Fusion is not just about a single type of Hadoop installation, either. The software can be used to bolster processing power in the cloud, by transferring information to AWS for temporary extra processing power. Fusion can also be run to sync different distributions of Hadoop.
“The new architecture also means it has the ability to replicate between different types of Hadoop distributions,” said DeFauw. “You can not only replicate between two Hortonworks clusters, you can replicate between Hortonworks and Cloudera and EMC’s Isilon storage systems.”
That means data can also be backed up off the Hadoop cluster, he said.
DeFauw added that Fusion works by standing in front of the Hadoop File System. “We stand a proxy application in front of whatever the underlying file system application is. We have a Fusion URL instead of an HDFS URL. We intercept and coordinate that information,” he said.
Fusion also works to sync HBase servers, though this required more technical knowledge from WANdisco than straight HDFS syncing, said DeFauw.
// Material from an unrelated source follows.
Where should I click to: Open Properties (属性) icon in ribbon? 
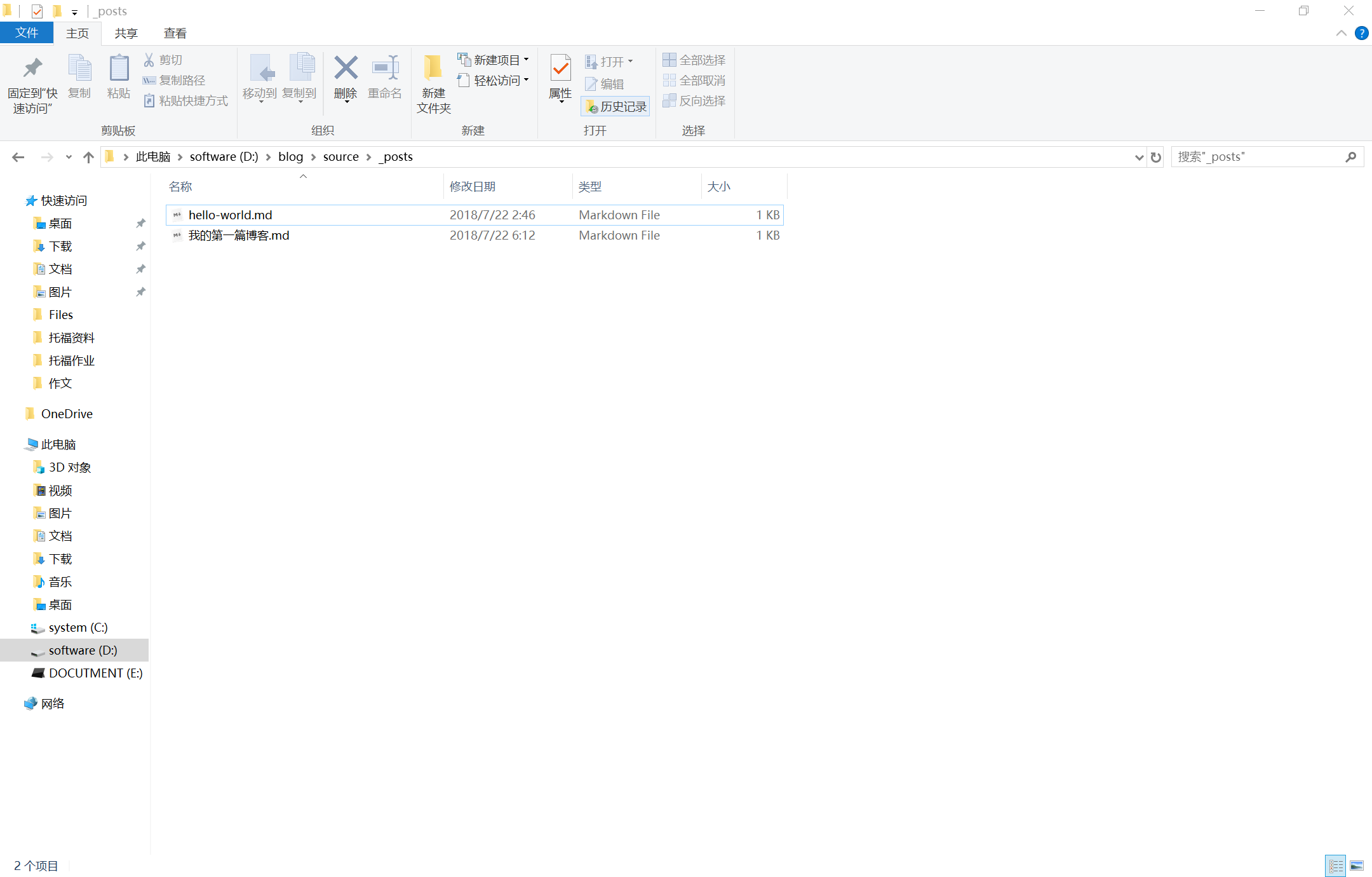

“With HBase, it is more interesting,” he said. “The coordination happens for the writes, and each region server maintains its own write log. When it comes time to flush the memstore onto disk and write an HFile, every region server can have its own HFile. It writes to its local sever, but which region server should write to HDFS? We have a coordinated flush, where we choose a specific server that will write the file on the underlying file system.”